A pesar del optimismo que ha caracterizado al movimiento por la tecnología educativa, sus resultados han sido algo decepcionantes. No cabe duda de que el potencial de la tecnología educativa aún no se ha desarrollado.
Un mejor enfoque de esa tecnología educativa buscaría comprender las necesidades, las infraestructuras y la capacidad de un sistema escolar; examinar la mejor evidencia disponible sobre intervenciones que se ajusten a esas condiciones y supervisar de cerca los resultados de las innovaciones antes de que se difundan y amplíen.
Si bien la tecnología ha perturbado la mayoría de los sectores de la economía y ha cambiado la forma en que nos comunicamos, accedemos a la información, trabajamos e incluso jugamos, su impacto en las escuelas, la enseñanza y el aprendizaje ha sido mucho más limitado. Los autores de este informe, publicado por el Centro para la Educación Universal de Brookings Institute, consideran que este impacto limitado se debe principalmente a que la tecnología se ha utilizado para reemplazar las herramientas analógicas, sin prestar mucha atención a aprovechar las ventajas comparativas de la tecnología.
Estas ventajas comparativas, en relación con la instrucción tradicional en el aula de "tiza y habla", incluyen ayudar a ampliar la instrucción estandarizada, facilitar la instrucción diferenciada, ampliar las oportunidades de práctica y aumentar la participación de los estudiantes. Cuando las escuelas utilizan la tecnología para mejorar el trabajo de los educadores y para mejorar la calidad y cantidad del contenido educativo, los alumnos prosperan.
Además, la COVID-19 ha puesto de manifiesto que en el entorno actual, donde es probable que ocurran las pandemias y los efectos del cambio climático, las escuelas no siempre pueden brindar educación en persona, lo que justifica la inversión en tecnología educativa.

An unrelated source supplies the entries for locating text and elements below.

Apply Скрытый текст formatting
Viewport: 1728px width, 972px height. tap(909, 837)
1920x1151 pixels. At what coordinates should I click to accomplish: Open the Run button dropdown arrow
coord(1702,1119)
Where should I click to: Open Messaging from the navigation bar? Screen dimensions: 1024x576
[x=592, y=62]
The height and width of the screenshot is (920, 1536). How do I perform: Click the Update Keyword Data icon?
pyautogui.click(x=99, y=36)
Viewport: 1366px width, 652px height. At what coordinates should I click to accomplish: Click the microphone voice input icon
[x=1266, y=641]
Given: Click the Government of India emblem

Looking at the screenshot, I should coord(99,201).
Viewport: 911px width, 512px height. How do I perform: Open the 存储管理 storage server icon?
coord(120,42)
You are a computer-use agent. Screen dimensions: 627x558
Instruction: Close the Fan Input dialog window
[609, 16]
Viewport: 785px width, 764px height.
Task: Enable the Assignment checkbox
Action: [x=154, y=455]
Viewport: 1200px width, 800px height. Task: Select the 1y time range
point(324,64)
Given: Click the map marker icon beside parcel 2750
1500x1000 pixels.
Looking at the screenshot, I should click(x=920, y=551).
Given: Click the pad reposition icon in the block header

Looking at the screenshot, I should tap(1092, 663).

En el documento, los autores, Emiliana Vegas, codirectora del Centro para la Educación Universal de Brookings Institute y miembro del consejo global de CIPPEC; Alejandro J. Ganimian, profesor asistente de Psicología Aplicada y Economía en la Escuela Steinhardt de Cultura, Educación y Desarrollo Humano de la Universidad de Nueva York y Frederick M. Hess, académico residente y director de estudios de políticas educativas en el American Enterprise Institute, abogan por un enfoque simple de la tecnología educativa que busca:

  • Comprender las necesidades, la infraestructura y la capacidad de un sistema escolar: el diagnóstico.
  • Examinar la mejor evidencia disponible sobre las intervenciones que coinciden con esas condiciones: la evidencia.
  • Monitorear de cerca los resultados de las innovaciones antes de que se amplíen: el pronóstico.